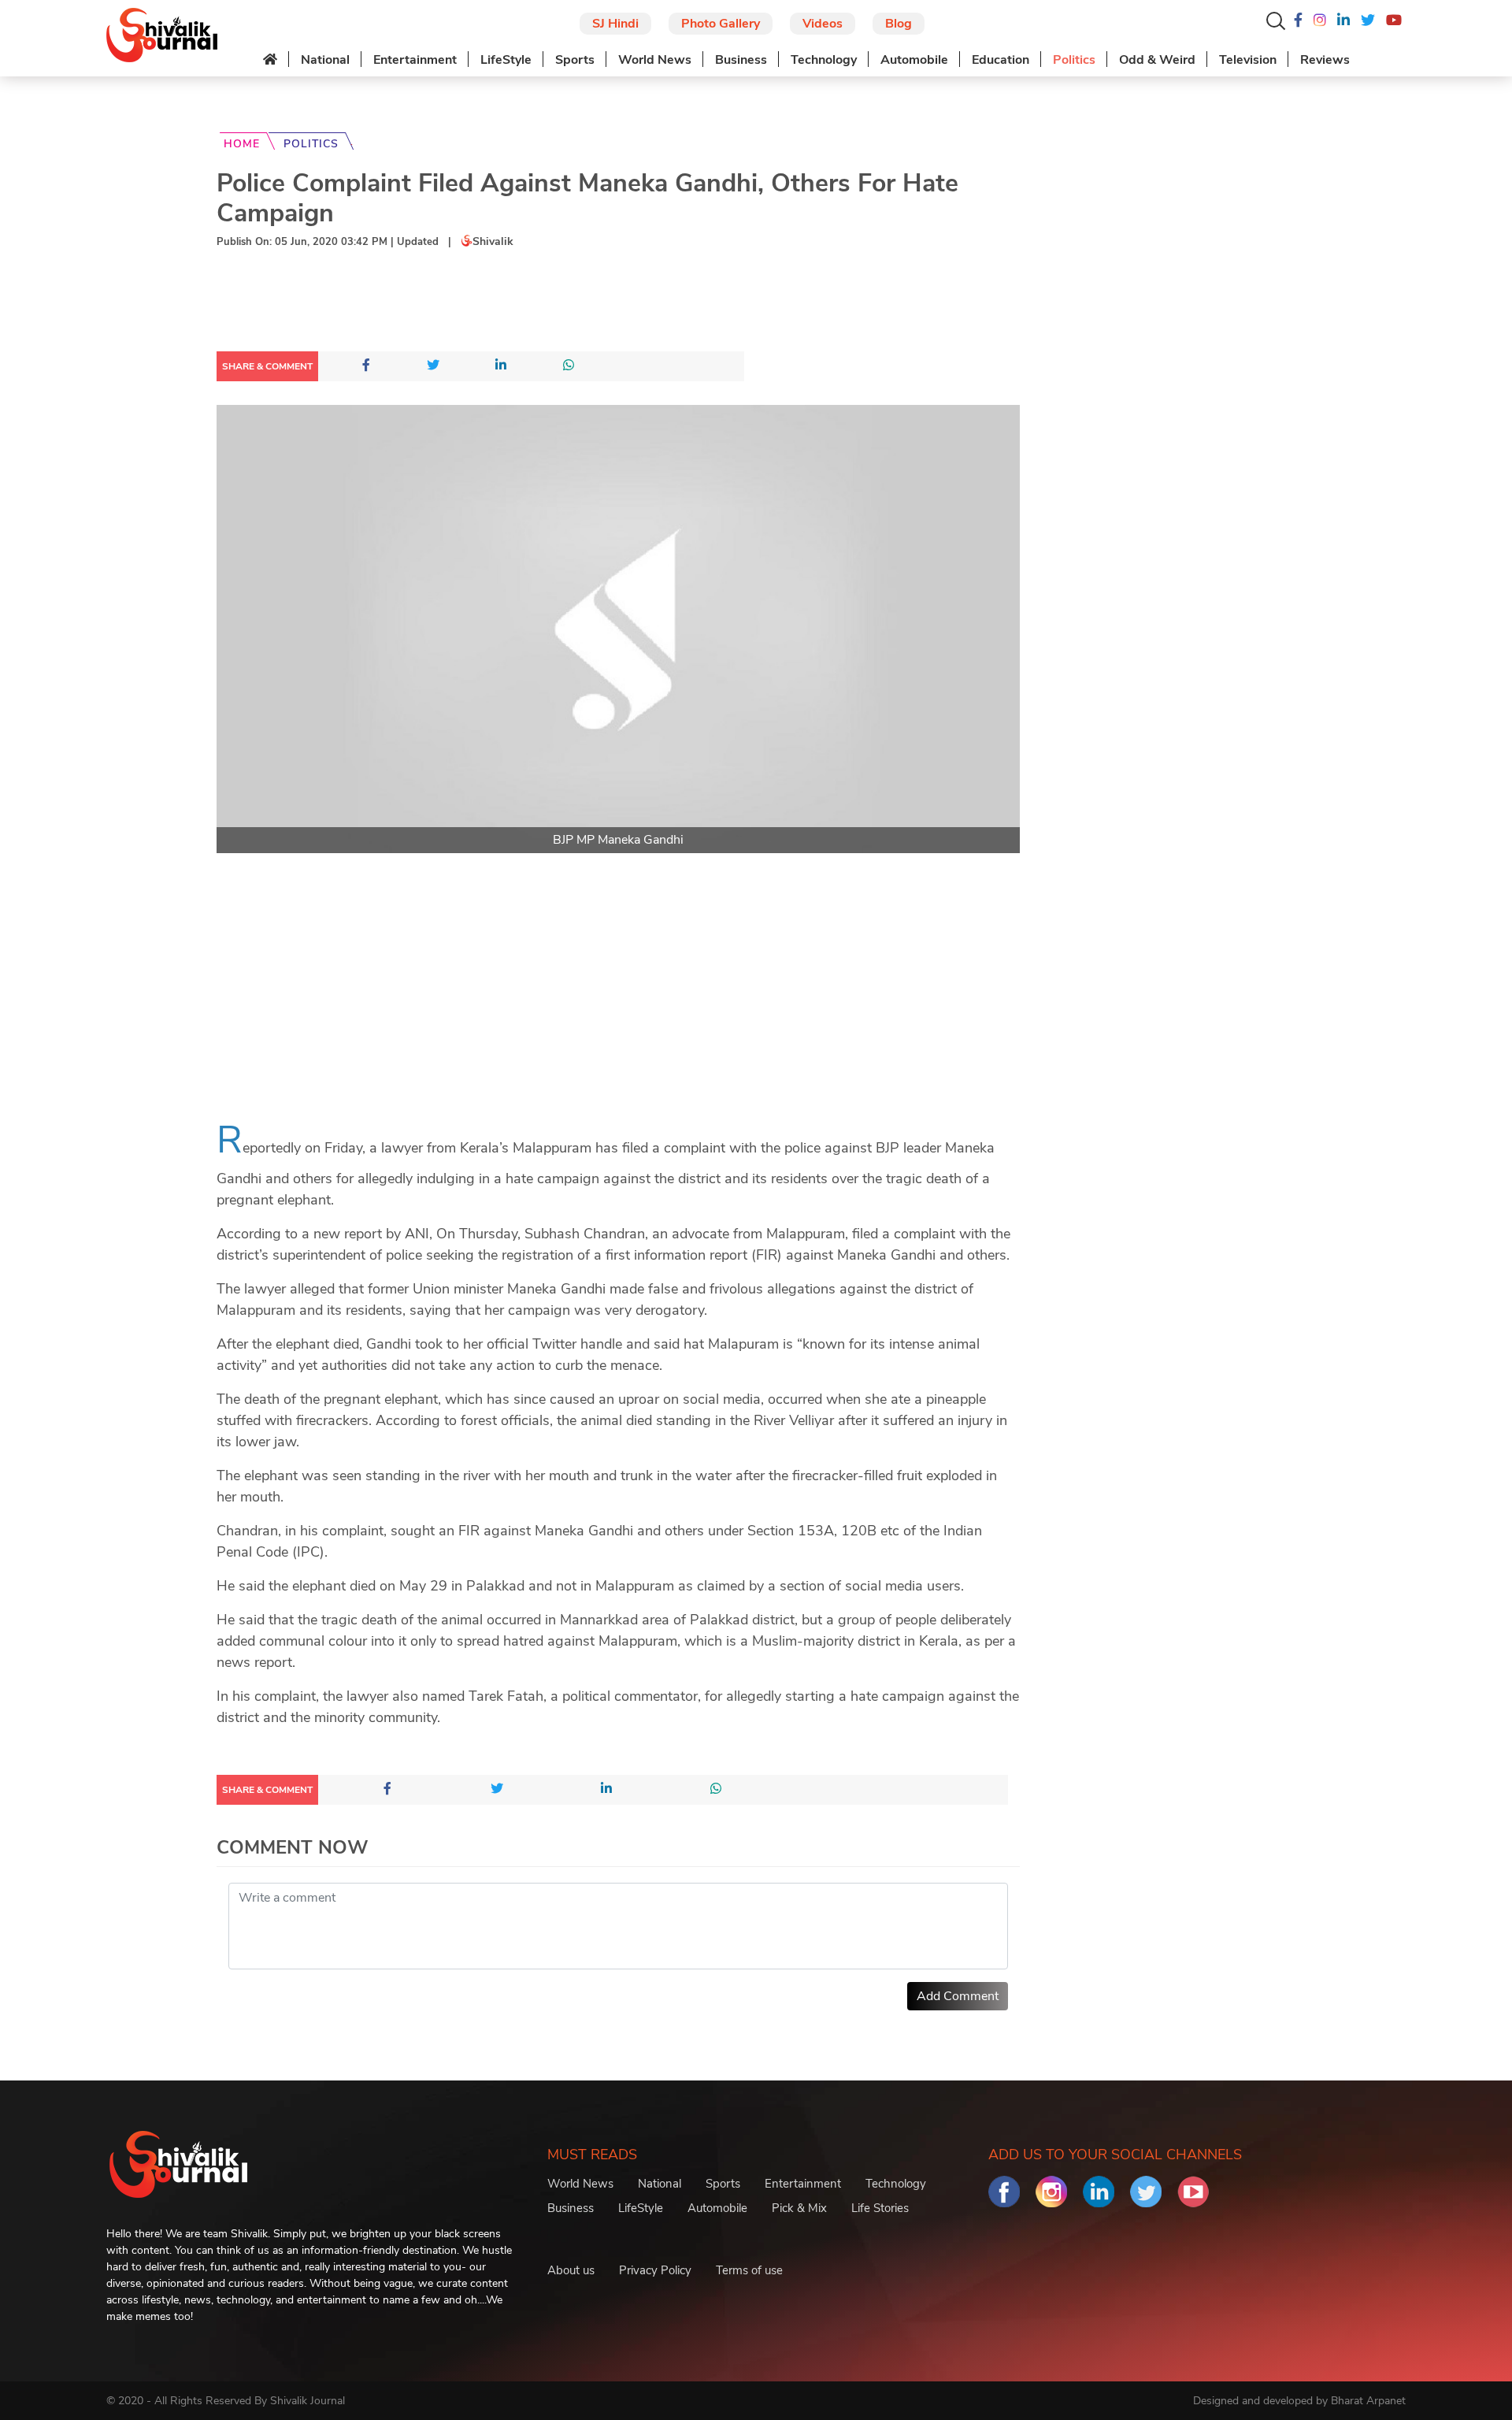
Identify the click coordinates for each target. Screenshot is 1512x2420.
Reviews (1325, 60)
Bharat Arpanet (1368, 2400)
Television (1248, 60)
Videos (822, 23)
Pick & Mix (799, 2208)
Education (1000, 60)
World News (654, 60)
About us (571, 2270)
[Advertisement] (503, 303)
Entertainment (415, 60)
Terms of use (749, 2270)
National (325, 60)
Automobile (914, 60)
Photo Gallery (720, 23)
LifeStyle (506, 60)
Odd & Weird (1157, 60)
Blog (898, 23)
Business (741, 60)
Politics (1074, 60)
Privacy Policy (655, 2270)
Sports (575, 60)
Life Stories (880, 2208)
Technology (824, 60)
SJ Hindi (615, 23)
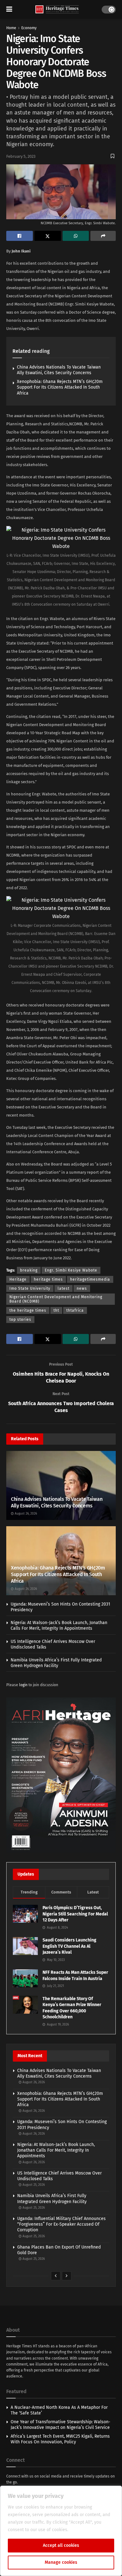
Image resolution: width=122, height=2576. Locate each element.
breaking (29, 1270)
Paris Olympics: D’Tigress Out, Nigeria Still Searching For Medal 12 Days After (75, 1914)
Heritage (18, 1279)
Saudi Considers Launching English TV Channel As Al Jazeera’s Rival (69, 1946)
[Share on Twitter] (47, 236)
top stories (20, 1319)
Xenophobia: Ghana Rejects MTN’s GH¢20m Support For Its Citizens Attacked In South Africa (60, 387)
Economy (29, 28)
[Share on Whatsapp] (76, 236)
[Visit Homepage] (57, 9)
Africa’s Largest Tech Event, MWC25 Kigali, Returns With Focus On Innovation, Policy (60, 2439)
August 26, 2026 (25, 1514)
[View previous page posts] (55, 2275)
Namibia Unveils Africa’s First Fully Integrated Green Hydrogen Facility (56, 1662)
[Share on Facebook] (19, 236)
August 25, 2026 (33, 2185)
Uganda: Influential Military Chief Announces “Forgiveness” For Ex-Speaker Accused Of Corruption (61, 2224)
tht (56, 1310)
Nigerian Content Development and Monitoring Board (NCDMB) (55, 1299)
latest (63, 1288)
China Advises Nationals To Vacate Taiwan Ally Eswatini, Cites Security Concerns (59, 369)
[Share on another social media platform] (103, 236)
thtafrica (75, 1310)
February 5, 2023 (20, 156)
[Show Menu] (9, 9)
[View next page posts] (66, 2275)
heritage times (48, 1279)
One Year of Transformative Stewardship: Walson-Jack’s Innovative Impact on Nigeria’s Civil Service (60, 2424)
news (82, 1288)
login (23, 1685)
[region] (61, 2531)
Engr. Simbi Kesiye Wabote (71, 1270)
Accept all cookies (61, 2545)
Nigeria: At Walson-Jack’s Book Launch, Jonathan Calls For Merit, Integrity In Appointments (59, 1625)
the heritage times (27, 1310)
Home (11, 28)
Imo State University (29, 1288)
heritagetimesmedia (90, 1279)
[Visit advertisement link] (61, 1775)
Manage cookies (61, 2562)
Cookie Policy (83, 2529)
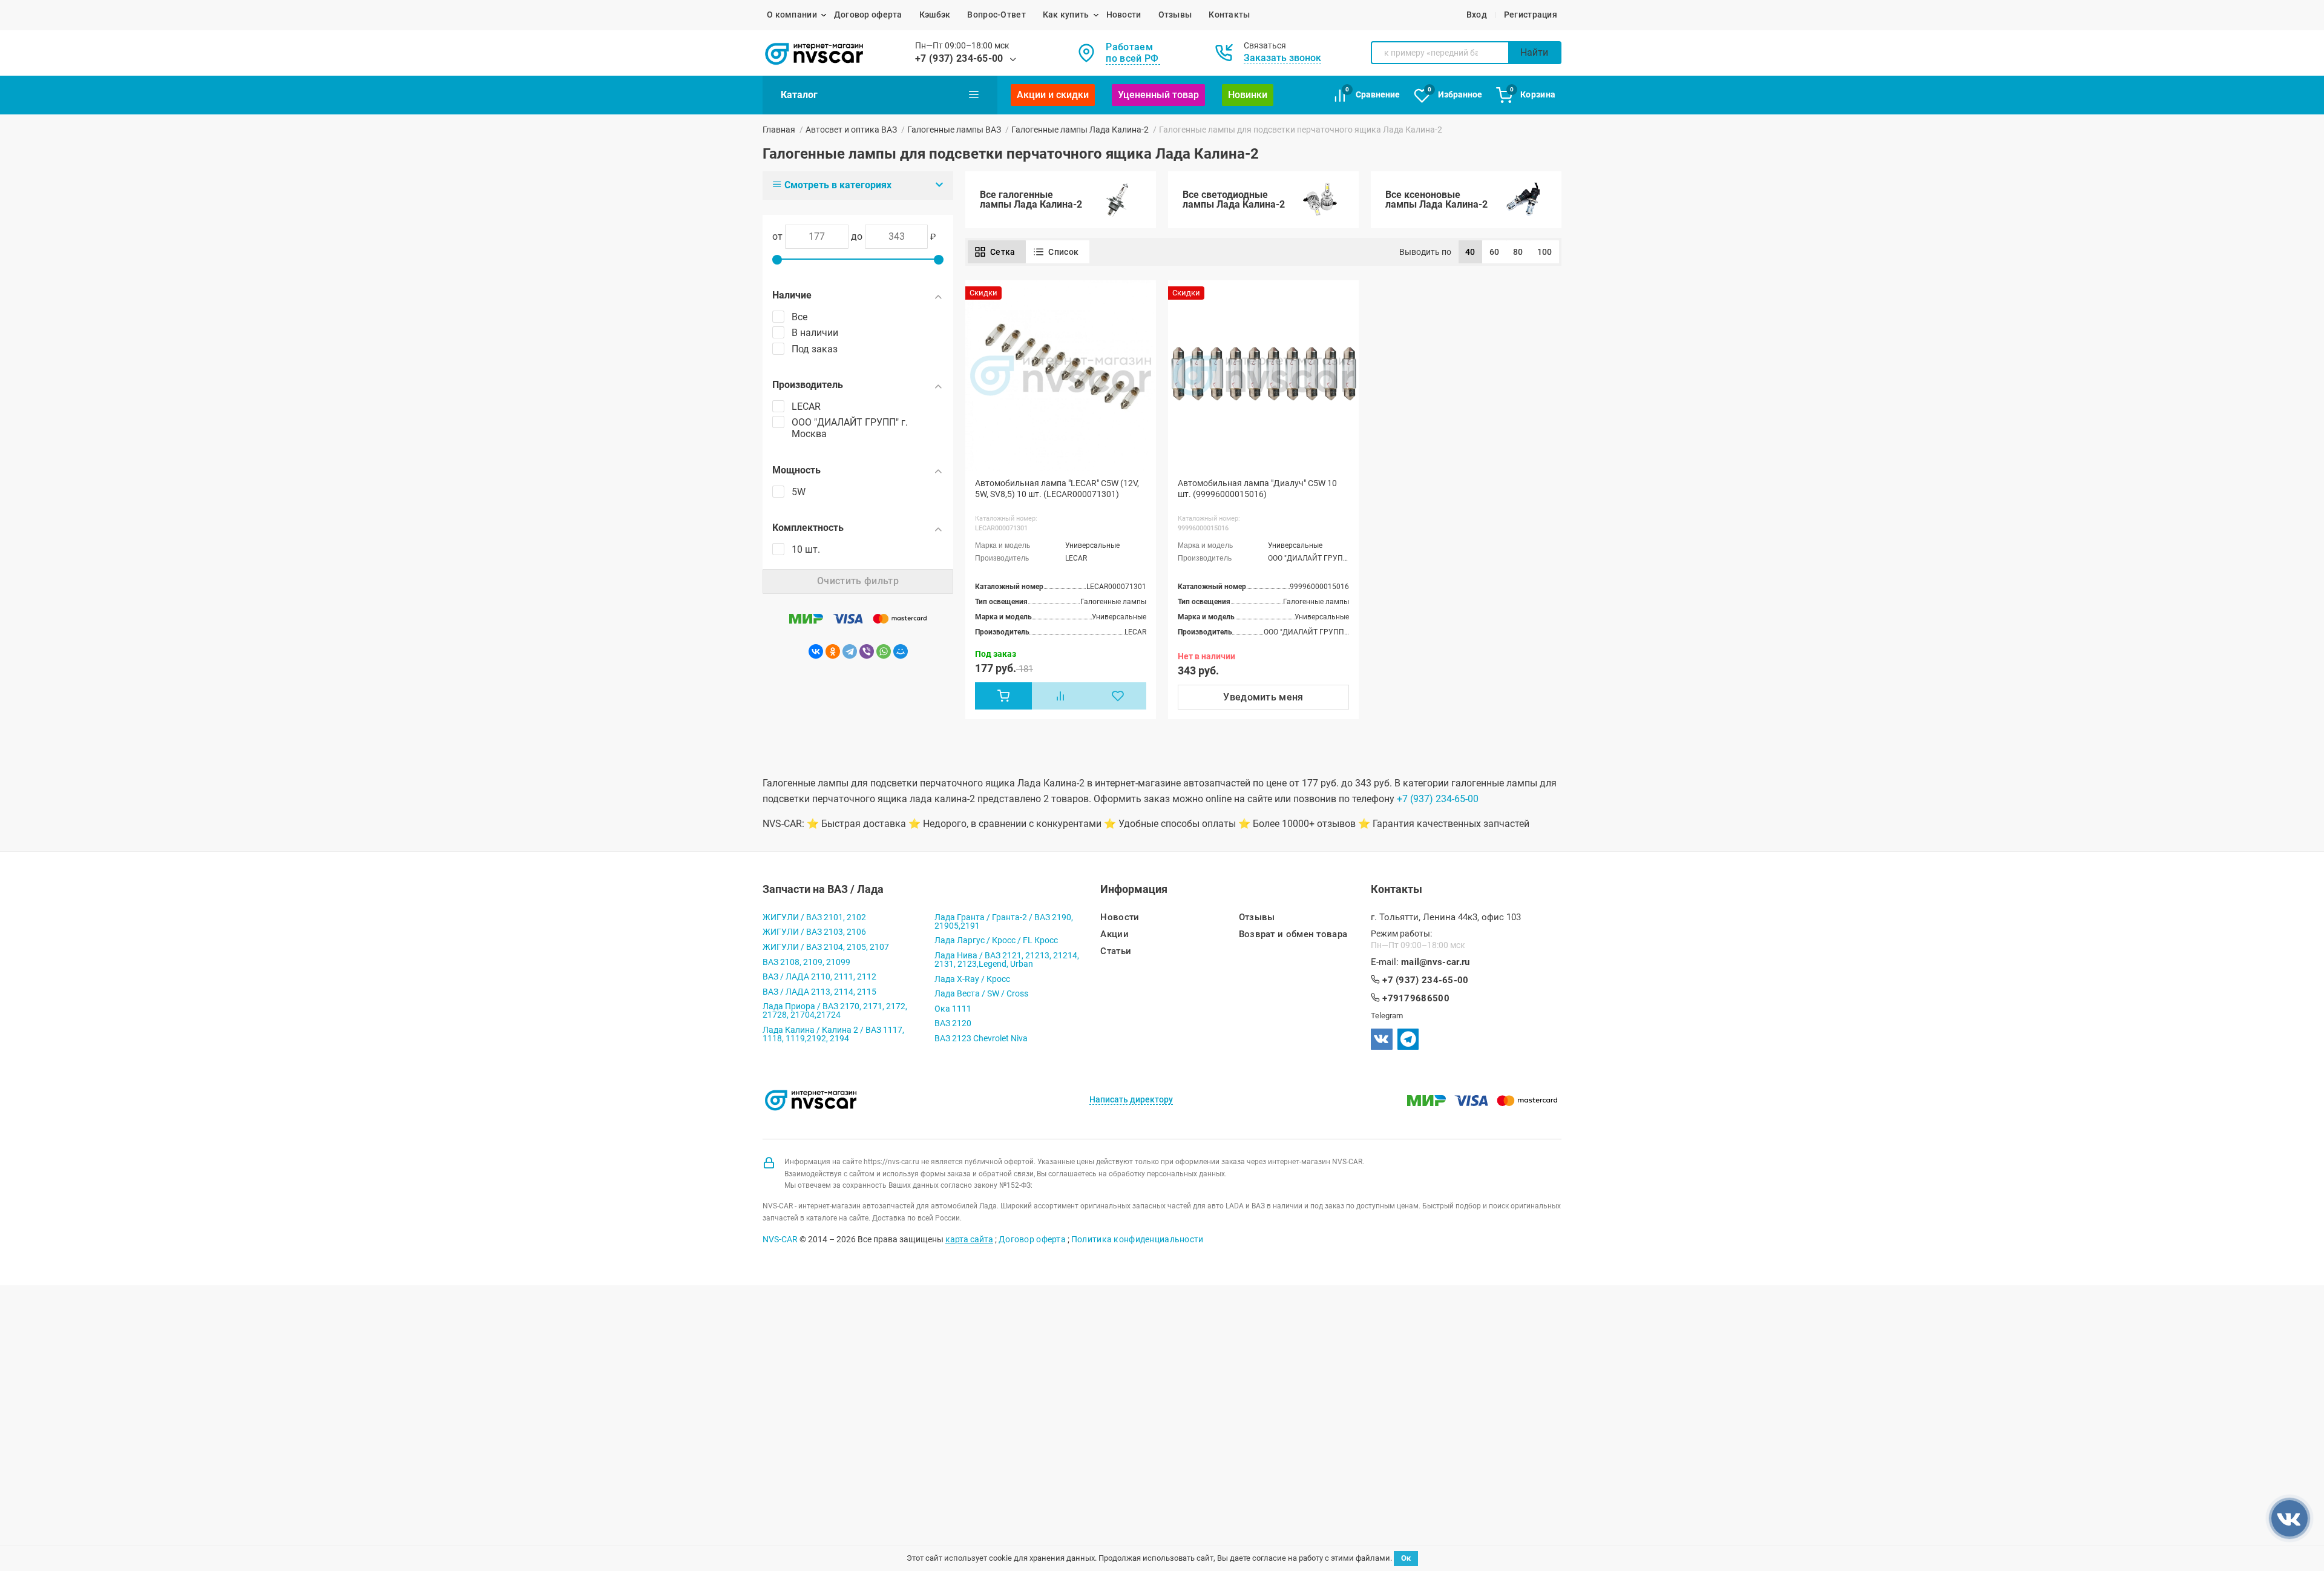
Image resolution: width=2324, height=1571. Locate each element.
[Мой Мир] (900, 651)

__Work instruction__: Above are the entries; copy out every line among them that contains the word "each".

__Solution to this exercise__:
Identify the click coordinates for each target. Screenshot is 1512x2420.
Image resolution: width=122, height=2576. Locate each element.
Image resolution: width=2324, height=1571. Locate each element.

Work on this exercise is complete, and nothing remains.